Such was the violent end of Nymphidius, and when Galba learned of it, he ordered such of his fellow-conspirators as had not at once taken their own lives to be put to death. Among these was Cingonius, who wrote the speech for Nymphidius, and Mithridates of Pontus. But it was held to be illegal and despotic, even though just, to put to death without a trial men who were not without distinction. For everyone expected a different mode of government, being thoroughly deceived, as is usual, by assurances made in the beginning.
And people took it still more amiss when Petronius Turpilianus, a man of consular dignity who was faithful to Nero, was ordered to take his own life. For in having Macer taken off in Africa at the hands of Trebonius, and, Fonteius in Germany at the hands of Valens, Galba could excuse himself with the fear they inspired as commanders of armed forces. But there was no reason why Turpilianus, a helpless old man and unarmed, should not have a chance to defend himself, if the emperor was really going to observe that moderation in his dealings which he promised.
Such, then, was the censure to which these acts exposed Galba. Moreover, when, in his approach to the city, he was distant from it about five-and-twenty furlongs, he fell in with a disorderly and tumultuous crowd of seamen, who beset his way and encompassed him on all sides. These were men whom Nero had formed into a legion and given the title of soldiers.
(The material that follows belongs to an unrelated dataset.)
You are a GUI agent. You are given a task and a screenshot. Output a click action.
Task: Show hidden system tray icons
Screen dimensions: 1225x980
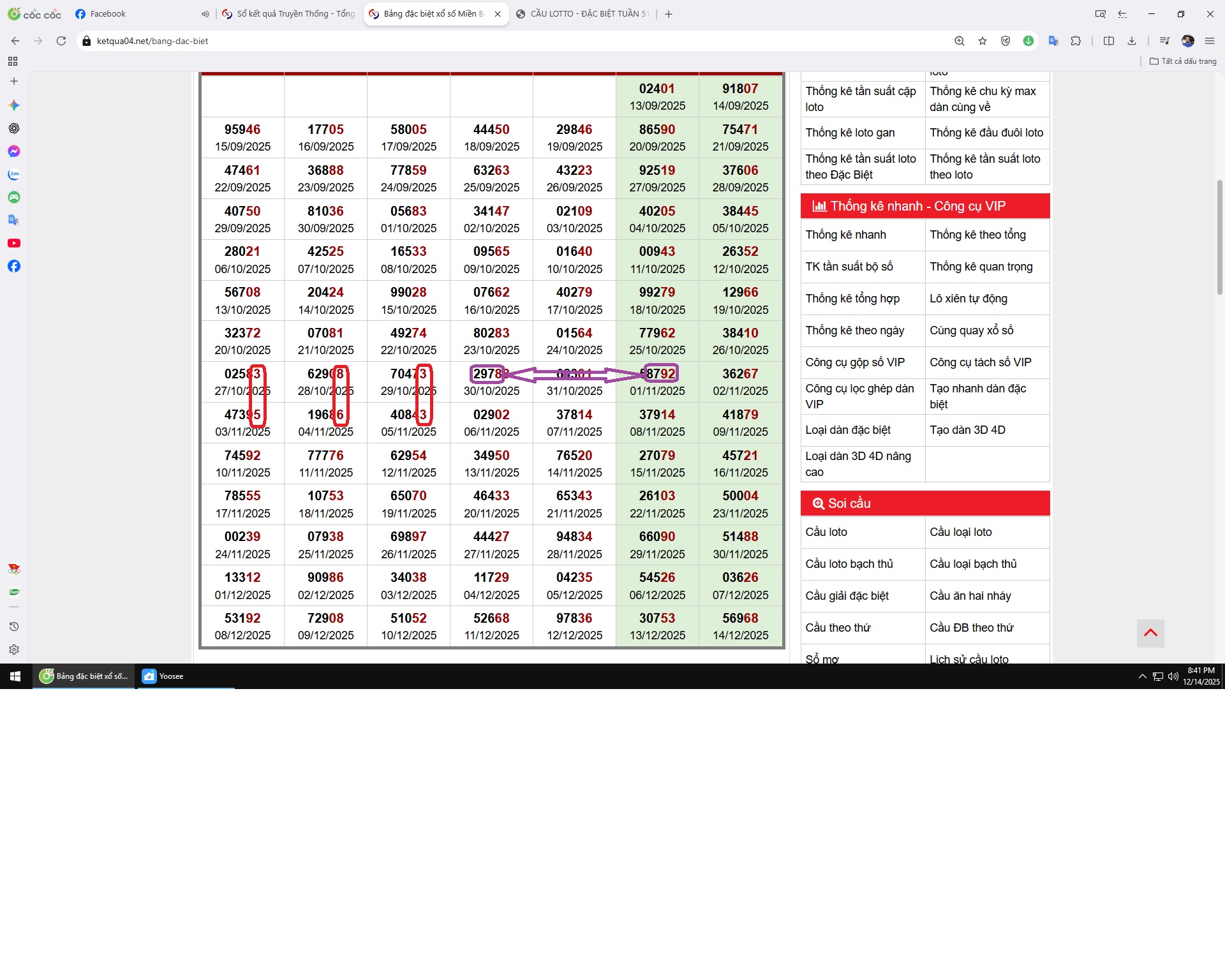[1142, 676]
And now they were there to enforce their just rights as soldiers, and would not suffer the emperor to be seen or heard by those who came to meet him, but with tumultuous shouts demanded standards for their legion and regular quarters. When Galba put off their demand and told them to renew it at another time, they declared that the postponement was merely a way of refusing their demands, and were incensed, and followed along with unremitted shouts. Some actually drew their swords, and then Galba ordered his horsemen to charge upon them. Not a man of them stood his ground, but some were done to death at once in the rout, and others as they fled, nor was it a happy and auspicious omen that Galba should enter the city through so much slaughter and so many dead bodies. But whereas many had before this despised him and looked upon him as a weak old man, now all regarded him with shuddering fear.